Lola’s sometime boyfriend and Oscar’s sometime roommate, Yunior narrates(except for one section by Lola) the family’s saga. Yunior’s unique voice combines Dominican Spanish, urban Jersey slang, humanities grad school jargon, intimate knowledge of the speculative genres, with humor and machismo.(Yunior may or may not be the character with the same name featured in Díaz’s short story collection Drown.) It would be virtually impossible for any reader to catch all the references, nor are they expected to. Familiar with Mexican Spanish, I learned a lot of Dominican slang from context.
As an omniscient narrator, Yunior recounts the family’s history in the Dominican Republic under the Trujillato regime, that realistically would be unknown to him or the De Léons.
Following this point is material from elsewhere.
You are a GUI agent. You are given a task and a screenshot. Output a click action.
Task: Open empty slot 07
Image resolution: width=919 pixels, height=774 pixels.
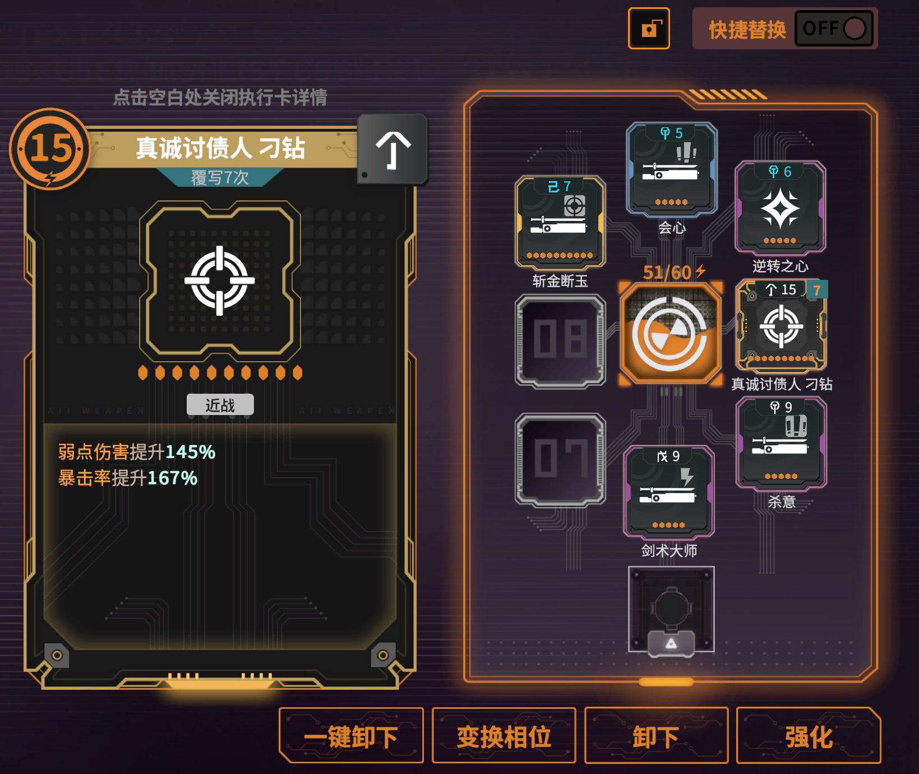560,460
The violence, political and sexual, faced by the family mirrors the suffering of the Dominican Republic imposed by Trujillo and his patron, the United States. Many footnotes inform the reader of the history of the DR, the most science fiction nation according to Yunior.
Aside from the fukú and a golden mongoose the book is very light on the magical realism stereotypically associated with Latin literature. Obviously its not a novel to set the mood for a Punto Cana golf vacation or learn the quaint picaresque customs of island people. It does bring attention to yet another overlooked, disgraceful period in the United States relations with its Southern neighbors. Ultimately the book is about real relationships and the human capacity for both compassion and violence.